Tips and best practices for Filters and Expressions in Google Analytics.
So here we go, replies to my facebook friends, things that keep them up at night. . . .
#1: Dror Zaifman:
How do you think Twitter will effect bounce rates on web sites ? Meaning do you think that someone reading a Twitter post will get more excited due to the heighten hype on Twitter and therefore might be disappointed with the end result increasing the bounce rates?
Twitter will no more increase your bounce rates than say a digg or a stumbleupon or pick your favorite "hot right how" web 2.0 thingy .
In the sense that each of these channels tends to bring new traffic to your site, perhaps a higher percent of them might not be totally relevant for you. But I am not sure that the traffic from Twitter has any higher levels of ADD. :)
As to weather they should be disappointed or not, that's your call. If you/others just use Twitter to hype what you do or push sub optimal content then you lose credibility, followers and more. So the system is "self correcting".
#2: John Quarto-vonTivadar:
True or False?

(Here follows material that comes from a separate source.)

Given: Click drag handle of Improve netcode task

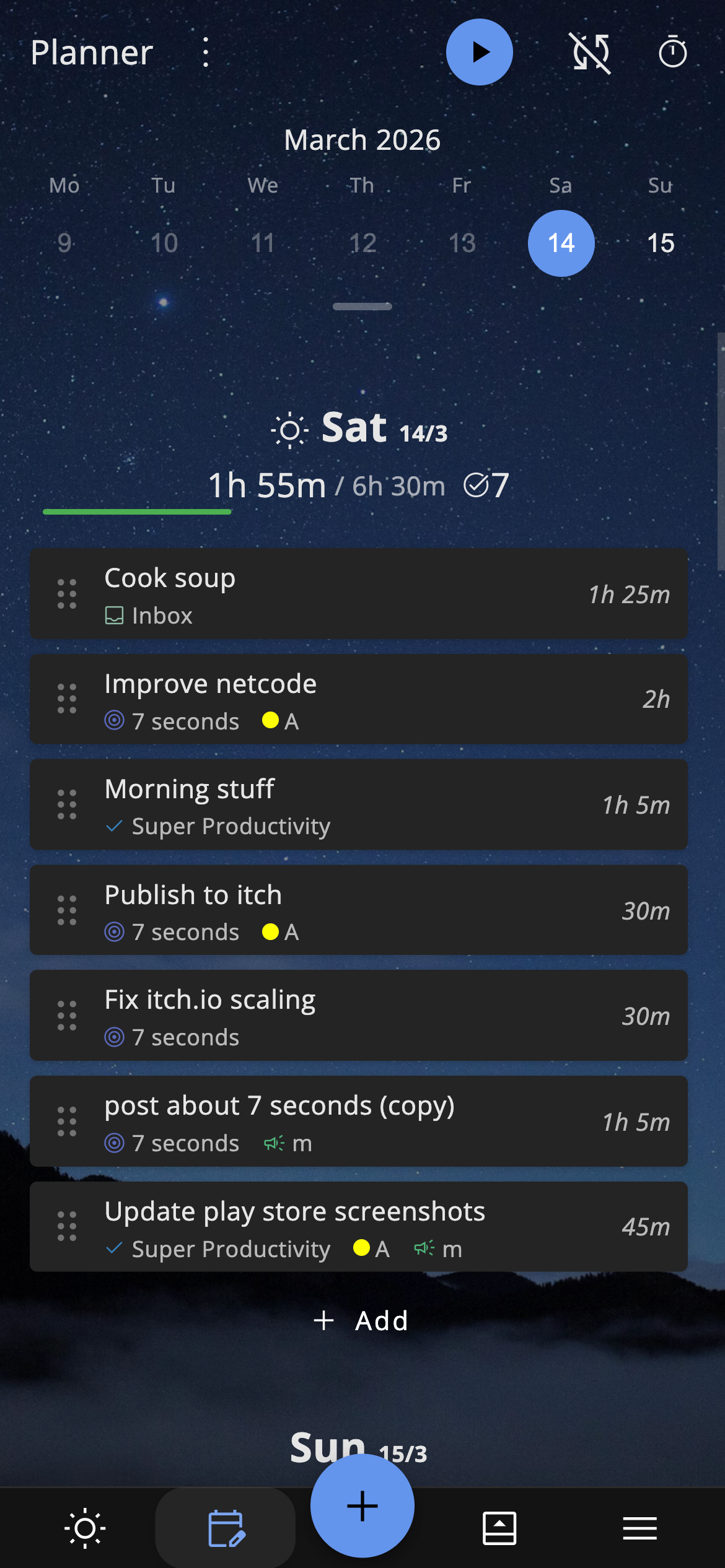Looking at the screenshot, I should coord(67,699).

If you had 100% metaphysical certitude analytics coverage and could know anything you wanted to know, would some companies still be unable to increase their conversion rate? I depressingly suspect the answer is True. Remember I am not a rocket scientist. You need to dumb this down for me! :)
Let me rephrase John's question (he is a rocket scientist!): Even if we had all the data in the world would some companies still stink beyond belief in their ability to improve conversion rate?

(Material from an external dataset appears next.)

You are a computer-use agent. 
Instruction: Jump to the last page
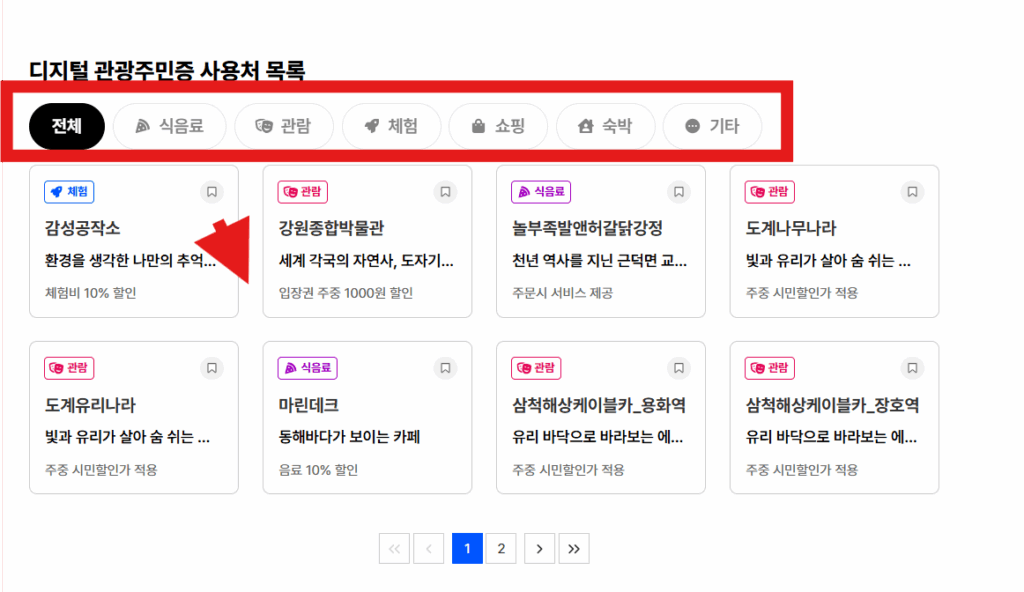pyautogui.click(x=574, y=548)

I am afraid the answer, as John predicted, is a depressing True.
This is not a data problem. It is a people problem. Or perhaps better put it is an Organization Behavior problem.

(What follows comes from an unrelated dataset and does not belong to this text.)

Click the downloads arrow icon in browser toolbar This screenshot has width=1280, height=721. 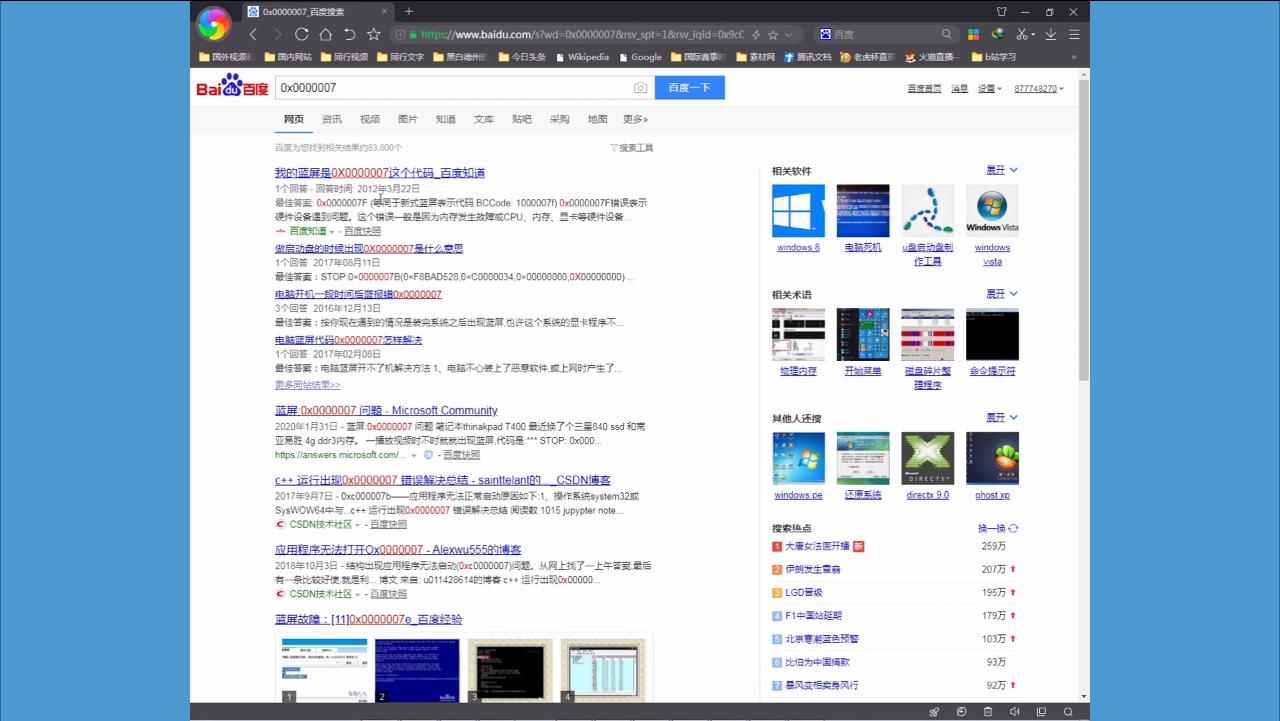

I think most of the time we underestimate two things:
1] Data is just data and you need to invest in analysis (and hence people) and most companies just want tools (or as you put it "acquire the solution"). At some point tools will move from simply puking data to giving insights with no human requirement. That day is not today. Or tomorrow. Or 2010.
2] It takes a lot to get over oneself (in this case the HiPPO's), we can present data and win arguments yet people have deeply entrenched opinions that they are unwilling to set aside to actually implement what the data says. And of course I am not even going to touch on politics and solving for vested personal interests.
For example I am dealing with someone now who is doing the worst possible thing for the long term simply because he/she can get a promotion in the short term. And that's not even the worst of the problems that "data" has to deal with every day.
Result: Lower Conversions.
Sad.
#3: Eric Werner:
What are the most common important business questions addressed by web analytics? – I find that a lot of marketing managers who are newly introduced to analytics say this is great – so what should I measure? I tell them it depends on the business questions they want answered and then they ask what questions should I want answered?
The single greatest root cause of failure with web analytics is the unwillingness or inability to understand what the site is trying to do, and hence defining goals.
While the real answer to your question is: it depends, let me try to see if I can help.
First tell them that Web Analytics can help measure three specific Outcomes from a website (more in the twitter analytics post):
1] Increased Revenue.
2] Reduced Costs.
3] Improved Customer Satisfaction/Loyalty.
Your question to them is: "Which of these are you working on? I can help you measure each or all of these if you tell me what you are doing."
That should help focus them a bit and secondly get you started with the most perfect start in Web Analytics: Tying numbers to Outcomes (leads, conversions, loyalty, phone calls, downloads, whatever).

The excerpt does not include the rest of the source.